Reforms at the state level
The federal government is not the only entity interested in curbing high drug prices. Many states are currently considering other measures that would take effect only within their borders, although some might have follow-on effects more broadly.
State drug price cap laws. California and Ohio are currently considering ballot initiatives to cap what drug manufacturers can charge to public payers in the state (such as Medicaid) at the price the VA pays for them.
Because these initiatives don’t distinguish between different kinds of drugs, affecting both new, highly effective products as well as older or more marginal ones, we should carefully consider their real-world impact, and there are persuasive arguments on either side. My bigger concern, however, is that these initiatives would not actually work to accomplish their stated purpose.
Not only are the prices the VA pays often confidential, but as with Medicare, state Medicaid agencies must cover most FDA-approved drugs and do not generally have the ability to demand price concessions in favor of coverage. Removing these two legal obstacles would have additional policy consequences not contemplated within the current policy discussion of these initiatives.

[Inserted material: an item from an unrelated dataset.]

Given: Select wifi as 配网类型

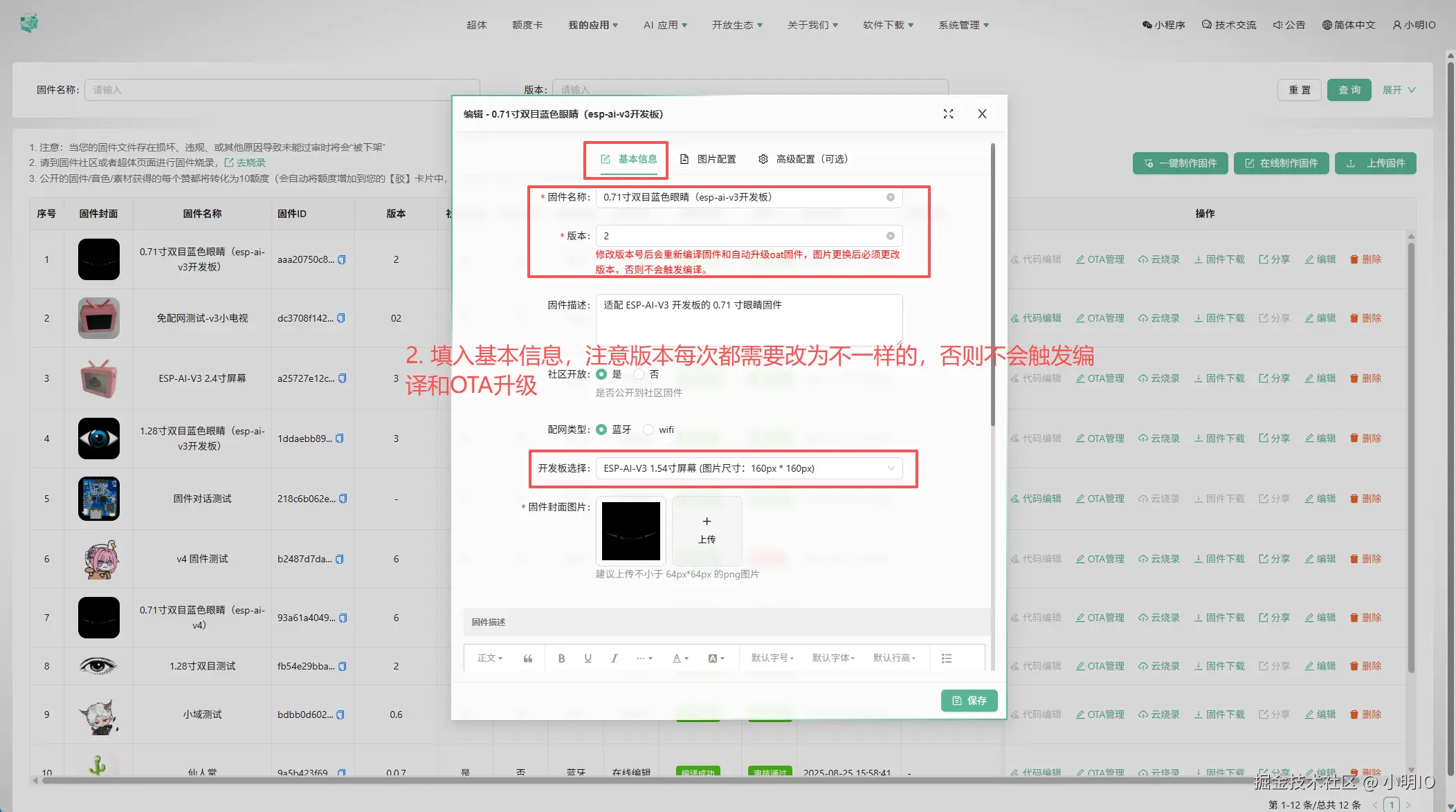Looking at the screenshot, I should (x=648, y=430).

Transparency laws. Several states are considering bills which would require pharmaceutical companies to report information on their research and development costs, marketing and advertising costs, and prices charged to a number of different purchasers. Vermont is the first state to have officially enacted such a law. Different states have crafted their bills in different ways, to apply to different classes of drugs at different times and to require the disclosure of different pieces of information.
These bills themselves do not directly constrain drug prices. However, they may serve to enable states to gather information that they can use to make such policy going forward. Alternatively, states like Vermont, which require justification for price increases, may use the laws to serve a “naming and shaming” function which has been demonstrated to hold down prices at least to some degree.
These are just a few of the many proposals that have been discussed with the potential to curb high drug prices. Others would tackle the issue indirectly, by attempting to speed FDA approval of competitor products or by limiting consumers’ out-of-pocket expenditures.
In addition, the private sector is taking action on its own to encourage different types of value-based pricing for pharmaceuticals, with groups like the Institute for Clinical and Economic Review analyzing and providing critical public information on the value of many new products. But in the near term, these four proposals have the greatest possibility of becoming law and deserve our attention going forward.